You are viewing a plain text version of this content. The canonical link for it is here.
Posted to users@kafka.apache.org by Eric Lalonde <er...@autonomic.ai> on 2019/01/03 20:13:07 UTC

Re: Why do I get an IllegalStateException when accessing record metadata?


> On Jan 2, 2019, at 6:31 AM, Matthias J. Sax <ma...@confluent.io> wrote:
> 
> Thanks for reporting this. Feel free to edit the Wiki with the FAQ directly.
> 
> What is unclear to me: what do you mean by "the state store [...] was
> errantly scoped to the TransformerProvider, not the Transformer" ?
> 
> I would like to understand the actual issue.

See this gist: https://gist.github.com/elalonde/5b7be53973b5b847bac86754077b1a80#file-gistfile1-txt-L4 <https://gist.github.com/elalonde/5b7be53973b5b847bac86754077b1a80#file-gistfile1-txt-L4>

Because MyStore is declared in the parent supplier, it will be shared across tasks, even though the .get() function is instantiating a new MyTransformer() for each task. It should have been declared in the MyTransformer sub-class (say, around, line 15).


> -Matthias
> 
> On 12/31/18 2:36 AM, Eric Lalonde wrote:
>> Recently I encountered IllegalStateExceptions in my KafkaTransformer. My
>> application was exhibiting all of the behavior as discussed in the FAQ
>> (https://cwiki.apache.org/confluence/display/KAFKA/FAQ), under the section:
>> 
>> Why do I get an IllegalStateException when accessing record metadata? 
>> 
>> However, the root cause of my problem was not a due to the lack of
>> instantiating a new transformer for each task. The root cause of my
>> mistake was a bit more insidious: the state store that I instantiated
>> was errantly scoped to the TransformerProvider, not the Transformer. Of
>> course when I finally realized my error, the problem was obvious, but it
>> was not immediately obvious. May I suggest extending the FAQ to help
>> others as well? Perhaps it would be helpful to extend the aforementioned
>> FAQ section in the following way (highlighted text is my addition):
>> 
>> 
>>    Why do I get an IllegalStateException when accessing record metadata? 
>> 
>>    If you attach a new |Processor/Transformer/ValueTransformer| to your
>>    topology using a corresponding supplier, you need to make sure that
>>    the supplier returns a /new/ instance each time |get()| is called.
>>    If you return the same object, a
>>    single |Processor/Transformer/ValueTransformer| would be shared over
>>    multiple tasks resulting in an |IllegalStateException| with error
>>    message |"This should not happen as topic() should only be called
>>    while a record is processed"| (depending on the method you are
>>    calling it could also be |partition()|, |offset()|,
>>    or |timestamp()| instead of |topic()|). Additionally, all
>>    instantiated state stores must be scoped to the inner
>>    Processor/Transformer/ValueTransformer class, and not to the parent
>>    Provider class. Scoping state stores to the parent class will result
>>    in state store re-use across tasks, which will also result
>>    in IllegalStateExceptions.
>> 
>> 
>> Hope this saves someone else from making the same mistake :)
>> 
>> - Eric
> 


Re: Why do I get an IllegalStateException when accessing record metadata?

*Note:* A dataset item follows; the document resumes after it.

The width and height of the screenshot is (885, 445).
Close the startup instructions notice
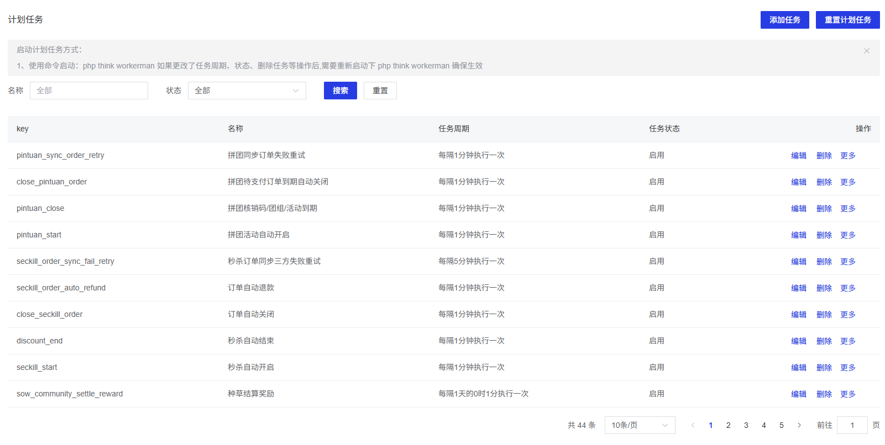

Posted by Peter Levart <pe...@gmail.com>.
Hi,

I suggest the following:

If you attach a new Processor/Transformer/ValueTransformer to your 
topology using a corresponding supplier, you need to make sure that the 
supplier returns a new instance each time get() is called. If you return 
the same object, a single Processor/Transformer/ValueTransformer would 
be shared over multiple tasks resulting in an IllegalStateException with 
error message "This should not happen as topic() should only be called 
while a record is processed" (depending on the method you are calling it 
could also be partition(), offset(), or timestamp() instead of topic()).

...is appended with:

Additionally, all state stores to be used in a particular 
Processor/Transformer instance's process/transform callbacks must be 
obtained from ProcessorContext in the same Processor/Transformer 
instance (typically in its init() method).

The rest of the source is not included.